ITIL SLA In depth: comparing and contrasting OLA and SLA

ITIL In depth:  comparing and contrasting OLA & SLA

While it might seem as though (to some people that) an OLA (operation level agreement) and a SLA (service level agreement) essentially take on the same roles and duties, it’s important to note that they actually differ in some key ways.  For example, SLA is really about forging a connecting contract with a proposed customer or consumer base.  An OLA on the other hand, is an agreement between or rather, amongst those in an IT department, for instance.

It’s also important to note that you can’t really set up an effective OLA without first having established some form of SLA.  This is because the operation level agreement itself is basically a contract between the individual groups (often referred to as “silos”) of an IT department in relation to how their various service level agreements policies have been enacted and established.  Another way of simplifying the concept would be to say that service level agreements help to define larger operational cycles, and operation level agreements help push for more expedient delivery of services.

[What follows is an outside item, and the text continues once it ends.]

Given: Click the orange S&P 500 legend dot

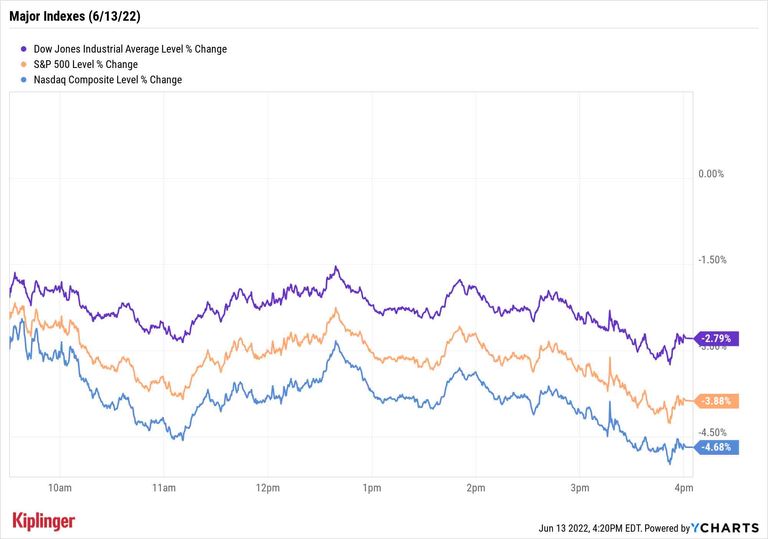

The ITIL SLA (service level agreement)
The prevailing point of any ITIL SLA is to create both a lasting and mutually advantageous bond between those seeking to provide services and those looking to receive them.  An SLA is really a set of policies which seek to protect both provider and consumer.  While the actual components of any SLA are going to be numerous and complexly designed, the chief goals are relatively simple.  An SLA must be able to:

  • Institute and / or design some form of (real-time) monitoring system that works
  • Outline its main objective(s) with regards to service delivery to customer
  • Create compensatory policies in the event of service shortfalls
  • Chart rules for all involved groups / individuals

Additionally there are basically four different types of service level agreements:

  • Corporate – Arguably the most complex form of an SLA, comprising many different potential roles and directions.
  • Service-specific – All language is focused toward creating policies for specific services which are set up to be delivered.
  • Multi-level – A type of SLA which is designed to work on multiple levels simultaneously.
  • Customer-specific – The focus is on customer satisfaction and compensation in the event of the unforeseen.

Ultimately, use of an SLA allows an organization to conduct business on a much larger scale.  Likewise, through an SLA, more meaningful long-term business relationships / partnerships can take place, which usually translates into more opportunities across the board.

The OLA (operation level agreement)
The operation level agreement on the other hand, is not directly concerned with customers (although through its processes you could say that it is, but indirectly).  An OLA is, simply put; a set of policies which are established and enacted amongst individuals or groups which comprise an IT department.   Often times an OLA is created in order to better facilitate an ITIL SLA.

Constructing an OLA not only increases overall efficiency from a departmental perspective, it also helps create a more balanced operation overall, with much less potential for emergence of issues or crises.  Additionally, IT managers love operation level agreements because they foster the notion of accountability from all individuals throughout the entire department.   Moreover, an OLA is also often used to help delineate both group goals and individual roles, which eventually translates into increased ability and efficiency.

How do these do concepts (OLA & SLA) relate to ITIL, exactly?
Both operation level agreements and service level agreements are administrative elements / policies which seek to improve the ability of IT to consistently perform its duties (as a whole).  ITIL does the exact same thing, only from the perspective of providing methodologies for maintaining and improving upon IT infrastructure.  While it is certainly possible to run an IT organization without the use of ITIL, it certainly will not improve things in any respect.  This is to say that through the application of ITIL methods and practices an organization can significantly improve on its ability to deliver on current services, meet increasing demand, avoid crises / issues, and of course, create additional value through deflating operational costs.

The simple fact of the matter is that ITIL helps to build a better, stronger IT department through application of knowledge and wisdom.  This is because the ITIL itself is nothing more than a collection of the most meticulously researched and effective methods for servicing IT infrastructure that has ever been devised.  When you take on the task of training or becoming certified in ITIL, you are literally filling your mind with the brilliant concepts of hundreds of IT gurus.

In order to truly capitalize, or rather, maximize one’s ability to enact or carry out an SLA / OLA it is important to have your entire IT team aboard the “ITIL express”, so to speak.  The facts don’t lie, IT departments with higher percentages of individuals certified in ITIL not only provide better, more consistent service(s), they’re also better at facilitating the goals of their entire company (which is crucial given the vital role that IT and technology plays in today’s modern business environment).